* **Task to carry out**: Reproduce exactly the lines that run from the start of the records below to the line with "Click the formula preview box", inclusive.

[Saved entries]
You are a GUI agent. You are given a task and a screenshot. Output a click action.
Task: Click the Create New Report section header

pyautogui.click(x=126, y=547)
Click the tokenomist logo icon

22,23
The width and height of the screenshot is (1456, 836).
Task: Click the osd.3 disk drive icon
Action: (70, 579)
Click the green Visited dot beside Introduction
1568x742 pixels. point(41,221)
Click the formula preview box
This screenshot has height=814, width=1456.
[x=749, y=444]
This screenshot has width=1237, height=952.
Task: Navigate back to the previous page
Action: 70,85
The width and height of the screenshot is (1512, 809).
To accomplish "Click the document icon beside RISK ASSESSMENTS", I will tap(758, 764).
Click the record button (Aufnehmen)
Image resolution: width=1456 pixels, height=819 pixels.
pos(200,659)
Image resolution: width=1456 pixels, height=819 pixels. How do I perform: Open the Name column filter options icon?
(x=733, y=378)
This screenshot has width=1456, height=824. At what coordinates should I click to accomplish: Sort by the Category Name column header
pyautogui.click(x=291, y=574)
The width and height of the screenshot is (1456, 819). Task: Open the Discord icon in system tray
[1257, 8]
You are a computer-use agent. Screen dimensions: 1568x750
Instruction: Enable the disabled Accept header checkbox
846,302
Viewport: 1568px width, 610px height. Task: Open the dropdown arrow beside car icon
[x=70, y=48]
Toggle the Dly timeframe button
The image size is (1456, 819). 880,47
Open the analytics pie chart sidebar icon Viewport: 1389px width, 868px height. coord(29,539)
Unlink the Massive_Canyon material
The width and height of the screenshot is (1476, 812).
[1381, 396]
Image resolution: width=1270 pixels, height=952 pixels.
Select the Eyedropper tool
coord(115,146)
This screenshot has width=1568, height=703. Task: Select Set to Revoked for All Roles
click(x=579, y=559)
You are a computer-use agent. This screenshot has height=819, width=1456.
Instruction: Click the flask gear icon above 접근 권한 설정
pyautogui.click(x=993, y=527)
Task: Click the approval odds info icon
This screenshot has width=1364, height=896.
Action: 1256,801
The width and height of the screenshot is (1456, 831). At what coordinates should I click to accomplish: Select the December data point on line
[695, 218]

* **Response box**:
You are a GUI agent. You are given a task and a screenshot. Output a click action.
Task: Click the Create New Report section header

pyautogui.click(x=126, y=547)
Click the tokenomist logo icon

22,23
The width and height of the screenshot is (1456, 836).
Task: Click the osd.3 disk drive icon
Action: (70, 579)
Click the green Visited dot beside Introduction
1568x742 pixels. point(41,221)
Click the formula preview box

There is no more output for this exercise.